“Infuser la pensée dans le jet de la création ou, inversement, couler la création dans le moule de la pensée. A supposer qu’elle soit réalisable, la première opération me semble receler de plus vastes perspectives artistiques. “, Calaferte, Le chemin de Sion, 1963.
Abel
Passer le col sur la France en début d’après-midi, remonté une laie pour gagner les Forges d’Abel. Plus d’une heure je suis seul. La douane d’altitude, fermée, abandonnée. La sortie du tunnel, au bas du col, silencieuse. Une semi-remorque sans chauffeur. Peint sur le conteneur, au dessous d’une montre digitale: calcule ce que tu fais, tout le temps, partout. Je traverse la route internationale, passe sous l’ancien pont ferroviaire Pau-Saragosse, enclenche la petite vitesse et grimpe. Un hameau saccagé près du torrent, les arbres roux secouent leurs feuilles. Dans un creux, une petite centrale hydraulique. Des ruches derrière le panneau Attention abeilles. Au bout de l’ascension, qui est là, qui ne fait rien, un couple de gros. Je salue, ils saluent.

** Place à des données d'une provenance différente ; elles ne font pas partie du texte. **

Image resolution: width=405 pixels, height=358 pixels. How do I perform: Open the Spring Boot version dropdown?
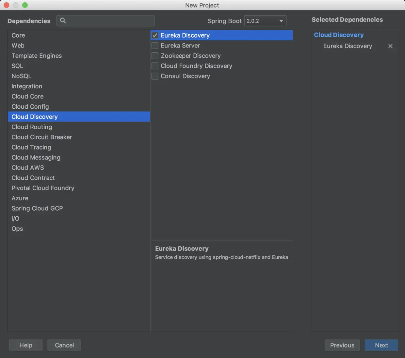tap(265, 21)

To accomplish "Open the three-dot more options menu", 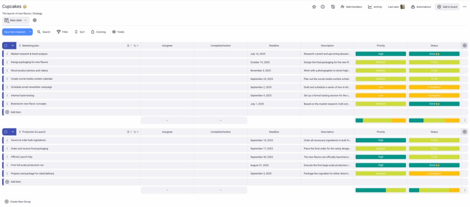I will (464, 7).
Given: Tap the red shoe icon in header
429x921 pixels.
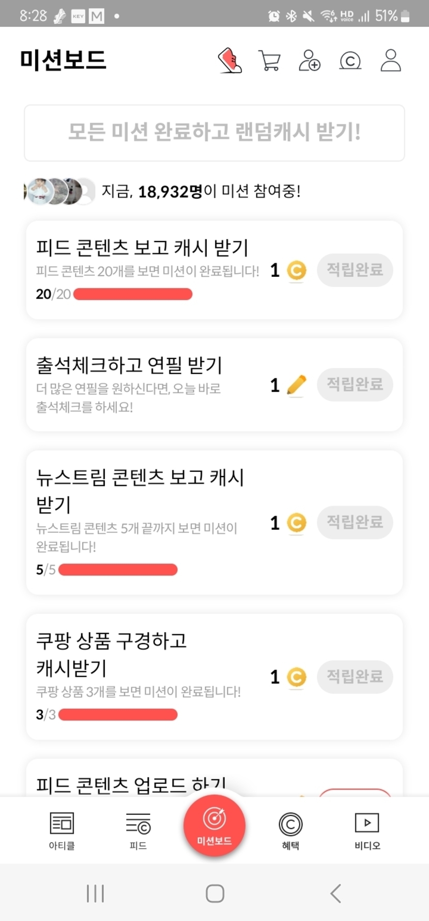Looking at the screenshot, I should pos(230,61).
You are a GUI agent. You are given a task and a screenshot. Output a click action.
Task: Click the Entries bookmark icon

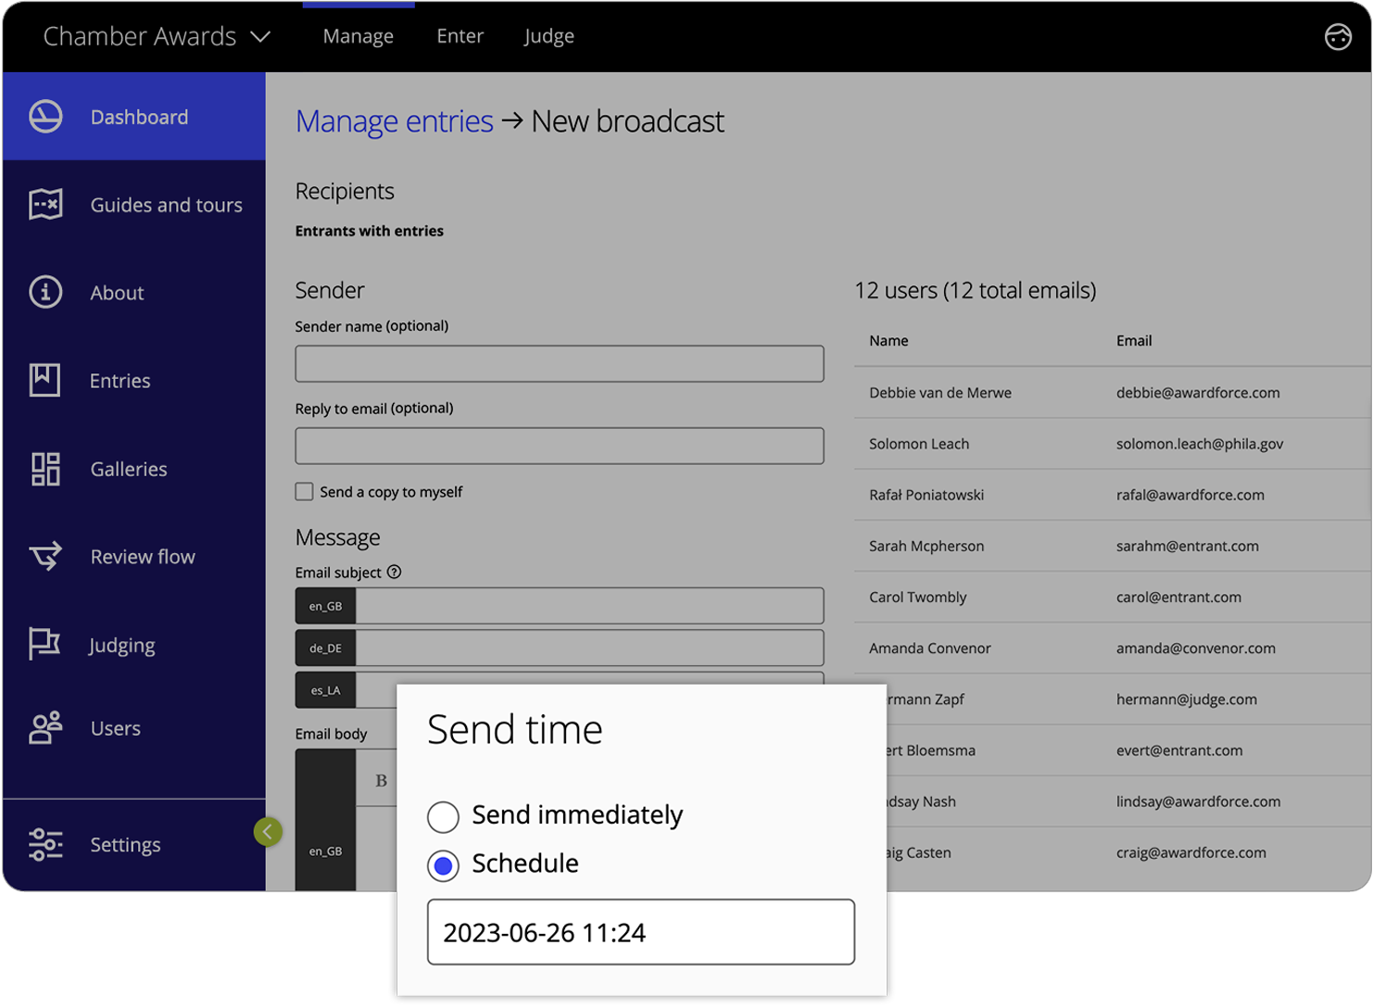click(44, 380)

Sentiment de part et d’autre: “que faisons-nous là?.
Hors-tout 2
Passé le week-end à écrire le programme d’autodéfense. Autour de la maison des cris d’enfants et des abois de chiens, des embrassades et des rires, des conversations et des bavardages sur les champignons récoltés en forêt, sur les enfants, le temps, les chiens, sur la cuisine et le problème majeur qui se pose toute l’année aux Espagnols: comment fabriquer une bonne tortilla de patates. Je sors côté rue et rentre. Je sors côté jardin et rentre. J’avais ouvert les fenêtres, je les ferme.
Ville blanche
Vue aérienne de Cadix aux quartiers inondés de lumière. Dans mon rêve, je m’exclame: “magnifique, il n’y a personne! C’est là que je veux vivre!”. Par téléphone, je raconte la scène à Gala. Elle objecte: “cela te passera” et enchaîne une fois encore sur le parage que j’ai choisi, au pied des Pyrénées, nulle part, où l’on ne peut — selon elle — imaginer vivre plus de quinze jours par an.